Vandaag worden duizenden kisten onder het Thandi-label verscheept naar Europa en Japan: chardonnay, cabernet sauvignon en pinot noir. Een historisch feit, want in de hele wereld is de wijncultuur tot hiertoe altijd een blanke aangelegenheid geweest.

 

Een andere regio waar chardonnay goed gedijt, is Robertson. Hier zijn de nachttemperaturen de laagste van de hele Kaap. Ik ontmoet er de "koning van de chardonnay", Danie De Wet van domein De Wetshof. Liefst negen verschillende chardonnays heeft hij in zijn assortiment. Door een andere bodem, andere klonen, een andere vinificatie slaagt hij erin elke chardonnay een eigen identiteit te geven. De degustatie ervan, met alle subtiele verschillen en nuances, is een waar festijn voor de zintuigen. Slechts heel recent heeft hij zich aan andere druiven gewaagd: pinot noir en cabernet sauvignon. "I believe in focusing", zegt hij. Danie is net met grote verbouwingswerken bezig: hij heeft meer ruimte nodig, want hoewel hij al 200 hectaren wijngaard bezit, neemt de vraag naar zijn wijnen alsmaar toe.

 

Van Robertson gaat het naar het wijndistrict Paarl, een toepasselijke naam voor de specialiteit van het domein Villiera: champagne, al mag je die naam ook hier niet gebruiken. "Cap Classique" wordt deze schuimwijn dan maar genoemd, al wordt hij wel degelijk gemaakt volgens de champagnemethode met een tweede gisting in de fles.
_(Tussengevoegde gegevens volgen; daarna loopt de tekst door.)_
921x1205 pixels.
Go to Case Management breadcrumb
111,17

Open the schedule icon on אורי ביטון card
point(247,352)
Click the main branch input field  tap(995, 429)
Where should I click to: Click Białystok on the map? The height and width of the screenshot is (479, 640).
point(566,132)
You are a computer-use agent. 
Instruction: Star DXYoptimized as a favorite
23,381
Jeff en Cathy Grier, broer en zus, zagen hiermee een gat in de markt, toen ze in 1983 het domein van hun vader en oom overnamen. Vandaag bezitten ze permanent een stock van 800.000 flessen. Maar hoewel prijs en kwaliteit kunnen concurreren met sommige Franse champagne, blijkt de internationale markt er niet klaar voor: er wordt vrijwel uitsluitend in Zuid-Afrika verkocht. Villiera heeft ook stille wijnen, en die worden wel in groten getale uitgevoerd. Met 300 hectaren wijngaard is Villiera één van de grootste familiebedrijven in de Kaap.

 

Dat is een hemelsbreed verschil met het wijnbedrijfje Grangehurst van Jeremy Walker,

in het wijndistrict Helderberg. "Tot voor kort stond mijn keuken nog vol met wijnflessen", lacht zijn vrouw Mandy die de administratie verzorgt. Wijnmaker Jeremy

is dan ook van nul vertrokken. Hij erfde wel het ouderlijk huis dat op een domein van

2 hectaren staat, maar zijn familie had niet de financiële middelen voor een eigen wijngaard. Dus was hij aanvankelijk aangewezen op de aankoop van druiven, maar dat deed hij uiterst zorgvuldig en alleen in dit wijndistrict. Zijn eisen zijn streng: zo wil hij dat zijn druiven alleen geoogst worden in kleine mandjes, om te vermijden dat ze al geplet raken vòòr ze zijn wijndomein bereiken. Want Jeremy heeft maar één droom: topwijnen maken. Hij streeft dan ook niet naar kwantiteit. Voor hem moet Grangehurst een boutique winery  blijven, die zich richt op het duurdere segment.

 

Ik eindig mijn wijnreis in Constantia, een klein groen wijngebied vlakbij Cape Town. Dit is het koelste district van de Kaap, het dichtst bij de oceaan. Hier benaderen de wijnen het meest de Franse stijl, met nadruk op elegantie en finesse. Er zijn slechts 7 wijnbedrijven. Eén daarvan is Steenberg, de oudste winefarm  van de Kaap. In 1990 kocht een grote industriële investeringsgroep uit Johannesburg het 250 hectaren grote domein en maakte er een totaalproject van: naast de 65 hectaren wijngaard kwam er ook een luxehotel met restaurant en een golfterrein. Niet te verwonderen dat de wijnen van Steenberg zich naar een welstellend publiek richten. Vooral de sauvignon blanc reserve (die ondanks de aanduiding "reserve" niet op hout werd gelagerd) is een sublieme, intens smakende wijn.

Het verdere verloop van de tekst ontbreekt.